◆ PROBLEM TO SOLVE:
What is the count of lines in the records that include "Task"? Reply with that number alone.
PROVIDED RECORDS Start Marker
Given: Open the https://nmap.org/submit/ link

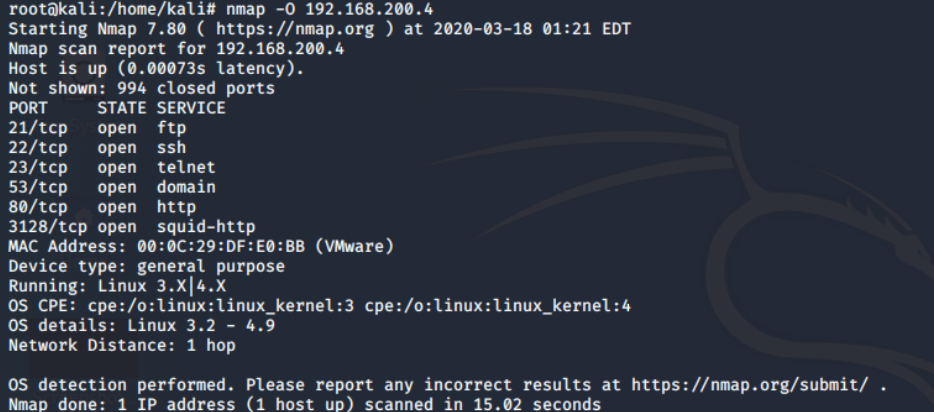Looking at the screenshot, I should coord(749,385).
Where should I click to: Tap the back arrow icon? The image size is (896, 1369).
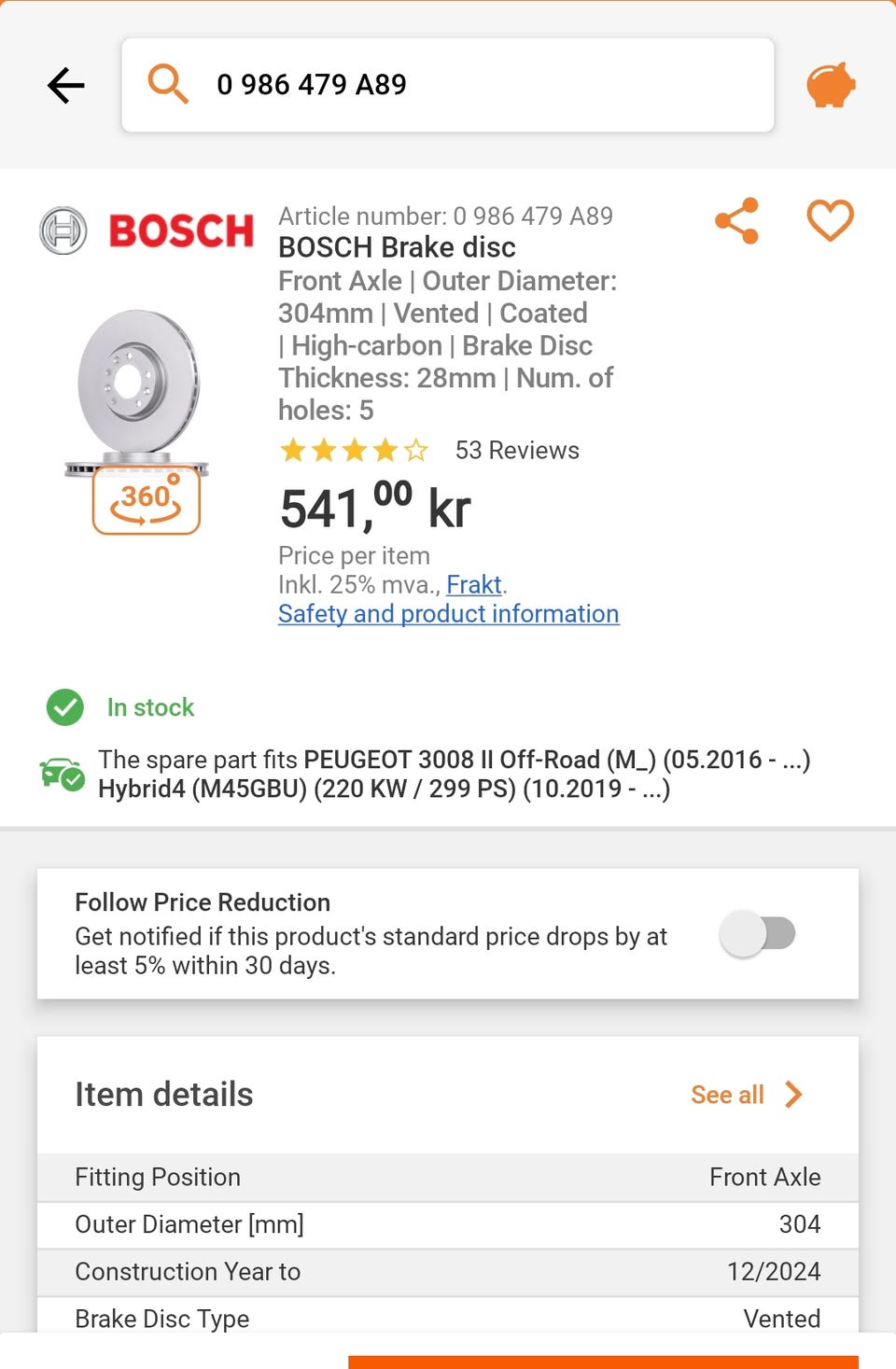pos(66,86)
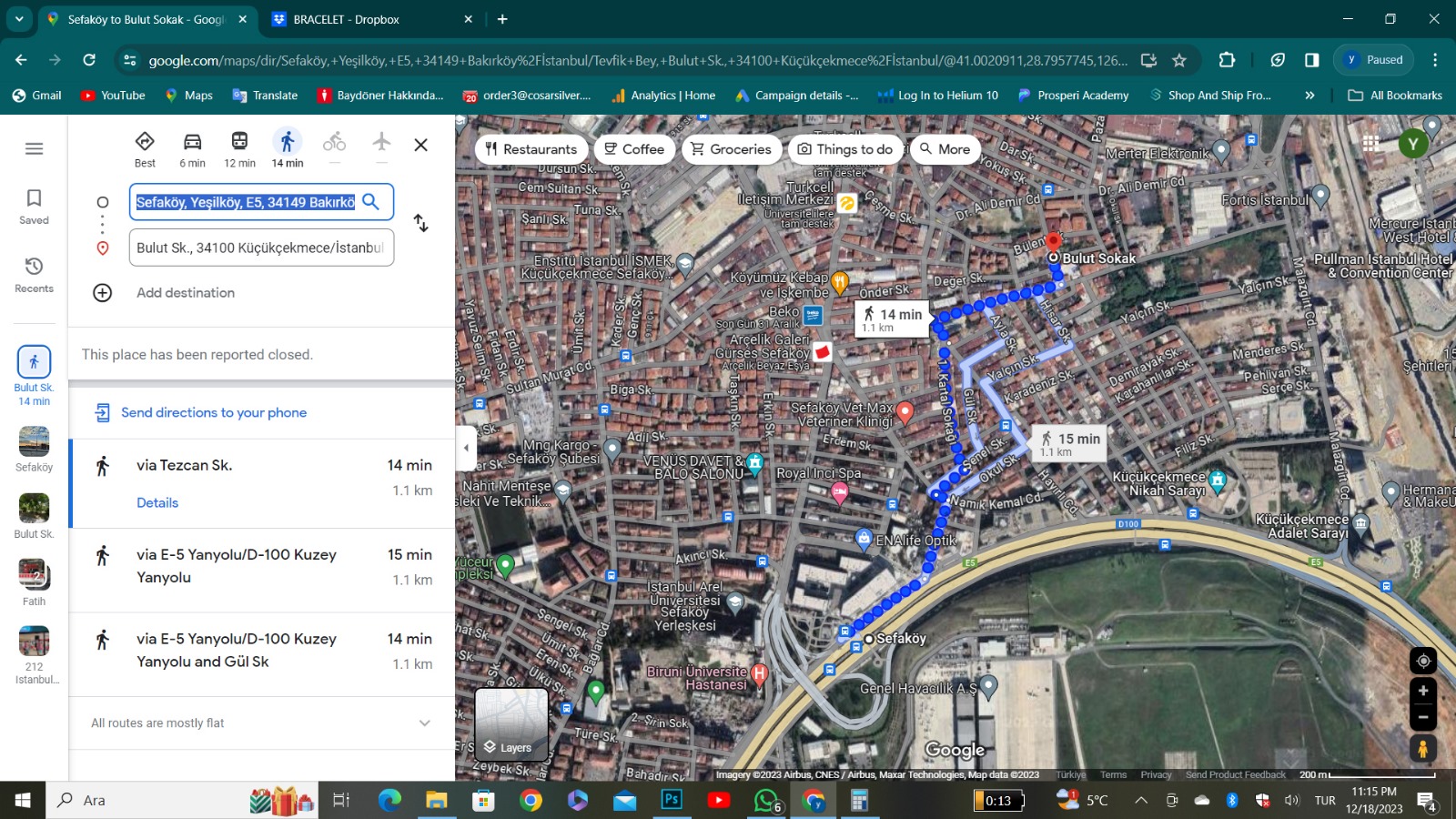Toggle the Layers map view
This screenshot has height=819, width=1456.
[x=511, y=724]
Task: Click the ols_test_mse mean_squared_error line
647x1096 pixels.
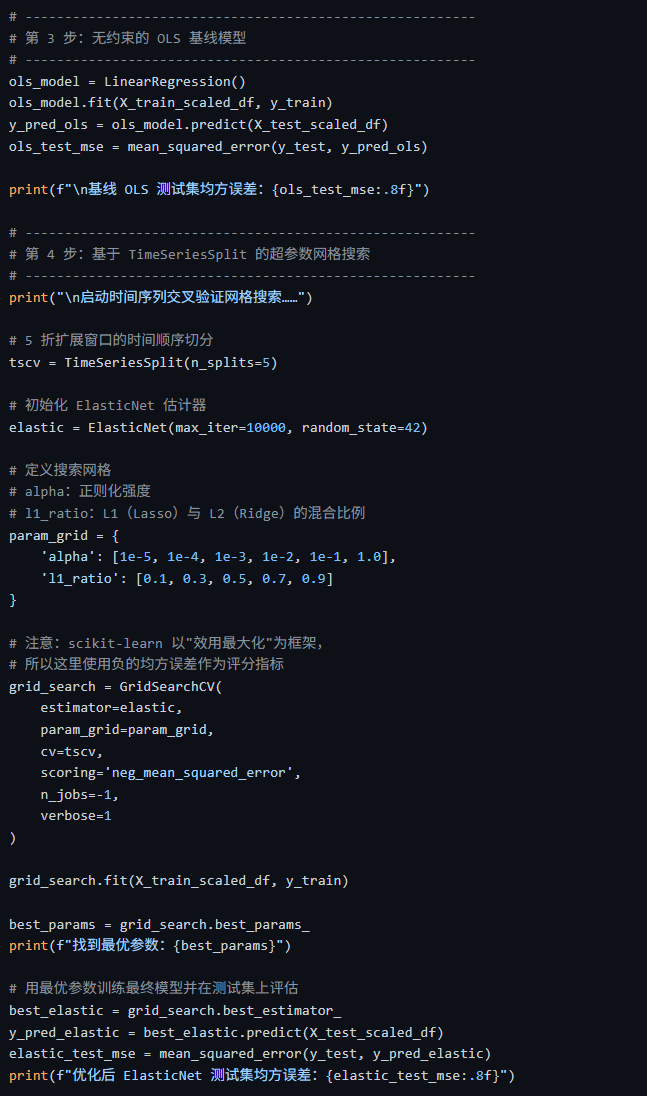Action: pyautogui.click(x=218, y=147)
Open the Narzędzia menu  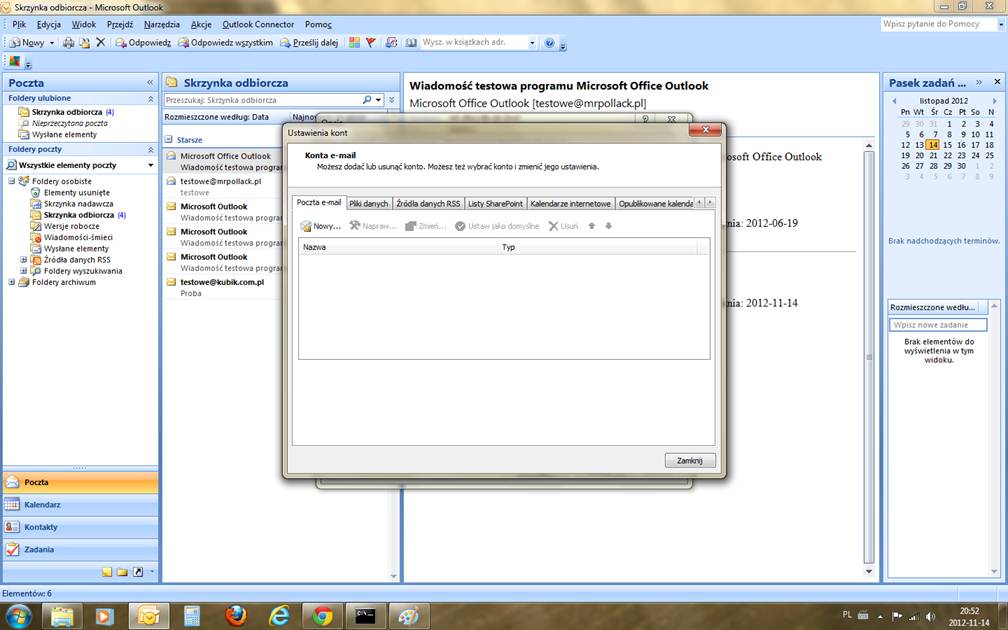point(162,24)
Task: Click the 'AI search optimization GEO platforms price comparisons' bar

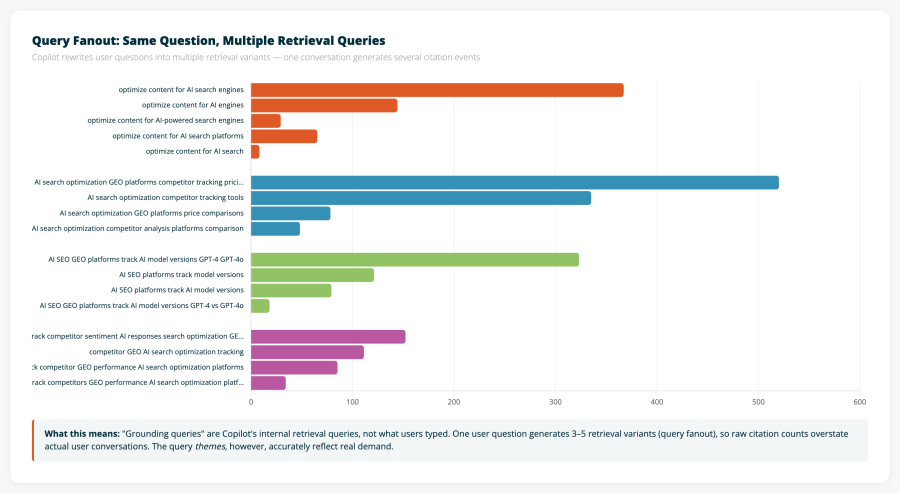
PROVIDED RECORDS End Marker
◆ SOLUTION:
2